▸ **Aufgaben**:
[a] Erläutern Sie anhand des Quellentexts, weshalb Andi Prechtl den Spielern seine Ideen perfekt vormachen und sie davon überzeugen kann.
[b] Schreiben Sie aus dem Quellentext die Passage zwischen "Bevor das Christkindal" und "ist es auch." einschließlich buchstabengetreu ab.
[c] Von wo reist Andi Prechtl laut Quellentext an, um am Heiligen Abend mit den Altreichenauer Fußballern zu spielen?

▸ **Quellentext**:
━━━━━━━━━━━━━━━━
Bevor das Christkindal kommt, wird in der Halle gebolzt und anschließend miteinander angestoßen. Der Vormittag des Heiligen Abends ist ein Pflichttermin für die Altreichenauer Fußballer, für den sie so manches Hindernis aus dem Weg räumen. Der eine muss sich extra Urlaub nehmen, der andere die Familie kurz vertrösten. Und Andi Prechtl? Der 34-Jährige reist mal eben von Singapur an, um - Jetlag hin oder her - dabei sein zu können. Eine Geschichte, die irre klingt. Und ja, sie ist es auch.
Was das Ganze noch interessanter macht: Eben jener Prechtl ist sowas wie ein Trainerguru, dessen Expertise und Herangehensweise quer über den Globus gefragt ist. "Ihn zeichnet vor allem sein taktisches Wissen aus. Aber auch seine Art der Vermittlung von technischen Lösungen. Da er selbst über herausragende technische Fähigkeiten verfügt, kann er den Spielern seine Ideen perfekt vormachen und davon überzeugen", beschreibt David Niedermeier von der Münchener Fußballschule den Waidler. Worte, die zeigen, dass der 34-Jährige das geschafft hat, wovon viele träumen: Er ist angekommen an der Spitze des Fußballs.
━━━━━━━━━━━━━━━━
▸ **Datenzeilen**:
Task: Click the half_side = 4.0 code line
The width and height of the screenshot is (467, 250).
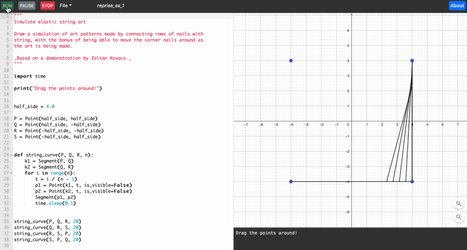Action: [x=34, y=106]
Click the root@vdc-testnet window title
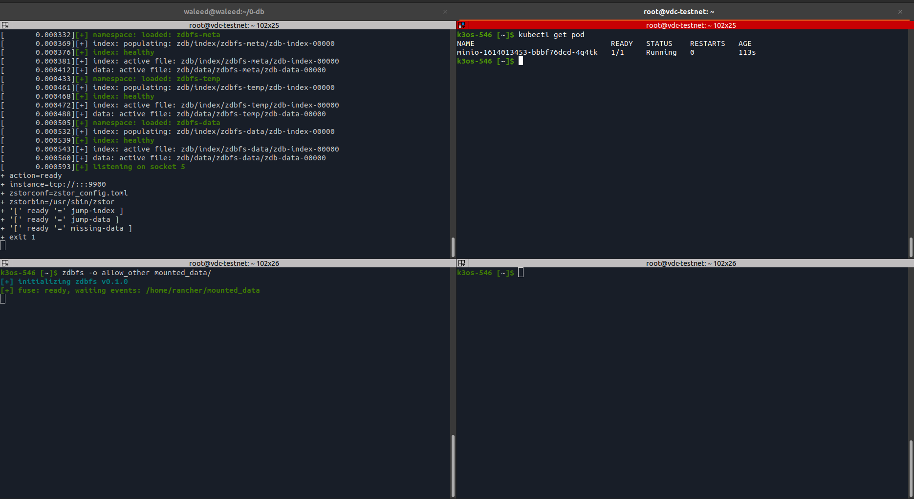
━━━━━━━━━━━━━━━━
▸ **Lösungen in Reihenfolge**:
[a] Prechtl verfügt selbst über herausragende technische Fähigkeiten. Deshalb kann er den Spielern seine Ideen perfekt vormachen und sie davon überzeugen.

[b]
Bevor das Christkindal kommt, wird in der Halle gebolzt und anschließend miteinander angestoßen. Der Vormittag des Heiligen Abends ist ein Pflichttermin für die Altreichenauer Fußballer, für den sie so manches Hindernis aus dem Weg räumen. Der eine muss sich extra Urlaub nehmen, der andere die Familie kurz vertrösten. Und Andi Prechtl? Der 34-Jährige reist mal eben von Singapur an, um - Jetlag hin oder her - dabei sein zu können. Eine Geschichte, die irre klingt. Und ja, sie ist es auch.

[c] Von Singapur.